Pointing records for text and elements.
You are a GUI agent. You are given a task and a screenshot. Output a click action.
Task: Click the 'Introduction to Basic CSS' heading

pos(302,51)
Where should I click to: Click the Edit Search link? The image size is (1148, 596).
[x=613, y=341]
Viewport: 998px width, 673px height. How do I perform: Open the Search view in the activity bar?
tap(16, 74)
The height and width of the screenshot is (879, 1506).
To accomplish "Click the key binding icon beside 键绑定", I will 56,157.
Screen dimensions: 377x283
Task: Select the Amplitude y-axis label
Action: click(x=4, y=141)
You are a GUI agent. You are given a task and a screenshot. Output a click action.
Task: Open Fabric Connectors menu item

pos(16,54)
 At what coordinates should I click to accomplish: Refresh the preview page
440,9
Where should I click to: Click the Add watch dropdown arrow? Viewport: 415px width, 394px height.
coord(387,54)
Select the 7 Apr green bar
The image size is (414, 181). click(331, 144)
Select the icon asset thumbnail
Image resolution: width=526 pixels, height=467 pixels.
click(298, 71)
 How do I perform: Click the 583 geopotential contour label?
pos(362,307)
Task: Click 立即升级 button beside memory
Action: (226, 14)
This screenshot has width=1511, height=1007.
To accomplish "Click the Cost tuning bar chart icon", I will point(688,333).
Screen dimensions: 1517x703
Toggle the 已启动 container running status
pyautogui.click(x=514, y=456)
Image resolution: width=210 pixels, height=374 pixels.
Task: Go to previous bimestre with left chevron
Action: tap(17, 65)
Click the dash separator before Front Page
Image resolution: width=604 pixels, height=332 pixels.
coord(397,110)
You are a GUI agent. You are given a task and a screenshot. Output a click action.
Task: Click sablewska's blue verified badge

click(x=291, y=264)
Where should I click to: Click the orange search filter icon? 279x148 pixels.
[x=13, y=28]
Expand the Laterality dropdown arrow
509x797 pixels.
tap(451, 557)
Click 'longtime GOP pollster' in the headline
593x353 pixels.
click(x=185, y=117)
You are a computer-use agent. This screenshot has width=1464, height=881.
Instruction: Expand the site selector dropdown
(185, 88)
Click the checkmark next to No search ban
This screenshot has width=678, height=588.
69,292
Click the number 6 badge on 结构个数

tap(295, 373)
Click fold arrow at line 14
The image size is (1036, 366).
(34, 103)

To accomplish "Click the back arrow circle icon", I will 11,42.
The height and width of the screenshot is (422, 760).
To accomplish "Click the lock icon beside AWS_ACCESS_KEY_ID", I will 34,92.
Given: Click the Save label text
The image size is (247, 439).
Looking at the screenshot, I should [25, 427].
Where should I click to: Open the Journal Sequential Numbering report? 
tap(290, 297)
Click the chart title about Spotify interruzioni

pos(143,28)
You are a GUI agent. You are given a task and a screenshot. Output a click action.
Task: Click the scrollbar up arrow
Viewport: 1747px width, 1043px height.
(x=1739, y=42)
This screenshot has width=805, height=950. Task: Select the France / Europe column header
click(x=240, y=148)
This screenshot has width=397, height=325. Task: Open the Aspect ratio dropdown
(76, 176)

Given exercise. Convert every line of the entries above into a JSON list of strings, one string per line, and leave out the blank lines.

Solution for this exercise.
[
  "You are a GUI agent. You are given a task and a screenshot. Output a click action.",
  "Task: Click the 'Introduction to Basic CSS' heading",
  "pos(302,51)",
  "Where should I click to: Click the Edit Search link? The image size is (1148, 596).",
  "[x=613, y=341]",
  "Viewport: 998px width, 673px height. How do I perform: Open the Search view in the activity bar?",
  "tap(16, 74)",
  "The height and width of the screenshot is (879, 1506).",
  "To accomplish \"Click the key binding icon beside 键绑定\", I will 56,157.",
  "Screen dimensions: 377x283",
  "Task: Select the Amplitude y-axis label",
  "Action: click(x=4, y=141)",
  "You are a GUI agent. You are given a task and a screenshot. Output a click action.",
  "Task: Open Fabric Connectors menu item",
  "pos(16,54)",
  " At what coordinates should I click to accomplish: Refresh the preview page",
  "440,9",
  "Where should I click to: Click the Add watch dropdown arrow? Viewport: 415px width, 394px height.",
  "coord(387,54)",
  "Select the 7 Apr green bar",
  "The image size is (414, 181). click(331, 144)",
  "Select the icon asset thumbnail",
  "Image resolution: width=526 pixels, height=467 pixels.",
  "click(298, 71)",
  " How do I perform: Click the 583 geopotential contour label?",
  "pos(362,307)",
  "Task: Click 立即升级 button beside memory",
  "Action: (226, 14)",
  "This screenshot has width=1511, height=1007.",
  "To accomplish \"Click the Cost tuning bar chart icon\", I will point(688,333).",
  "Screen dimensions: 1517x703",
  "Toggle the 已启动 container running status",
  "pyautogui.click(x=514, y=456)",
  "Image resolution: width=210 pixels, height=374 pixels.",
  "Task: Go to previous bimestre with left chevron",
  "Action: tap(17, 65)",
  "Click the dash separator before Front Page",
  "Image resolution: width=604 pixels, height=332 pixels.",
  "coord(397,110)",
  "You are a GUI agent. You are given a task and a screenshot. Output a click action.",
  "Task: Click sablewska's blue verified badge",
  "click(x=291, y=264)",
  "Where should I click to: Click the orange search filter icon? 279x148 pixels.",
  "[x=13, y=28]",
  "Expand the Laterality dropdown arrow",
  "509x797 pixels.",
  "tap(451, 557)",
  "Click 'longtime GOP pollster' in the headline",
  "593x353 pixels.",
  "click(x=185, y=117)",
  "You are a computer-use agent. This screenshot has width=1464, height=881.",
  "Instruction: Expand the site selector dropdown",
  "(185, 88)",
  "Click the checkmark next to No search ban",
  "This screenshot has width=678, height=588.",
  "69,292",
  "Click the number 6 badge on 结构个数",
  "tap(295, 373)",
  "Click fold arrow at line 14",
  "The image size is (1036, 366).",
  "(34, 103)",
  "To accomplish \"Click the back arrow circle icon\", I will 11,42.",
  "The height and width of the screenshot is (422, 760).",
  "To accomplish \"Click the lock icon beside AWS_ACCESS_KEY_ID\", I will 34,92.",
  "Given: Click the Save label text",
  "The image size is (247, 439).",
  "Looking at the screenshot, I should [25, 427].",
  "Where should I click to: Open the Journal Sequential Numbering report? ",
  "tap(290, 297)",
  "Click the chart title about Spotify interruzioni",
  "pos(143,28)",
  "You are a GUI agent. You are given a task and a screenshot. Output a click action.",
  "Task: Click the scrollbar up arrow",
  "Viewport: 1747px width, 1043px height.",
  "(x=1739, y=42)",
  "This screenshot has width=805, height=950. Task: Select the France / Europe column header",
  "click(x=240, y=148)",
  "This screenshot has width=397, height=325. Task: Open the Aspect ratio dropdown",
  "(76, 176)"
]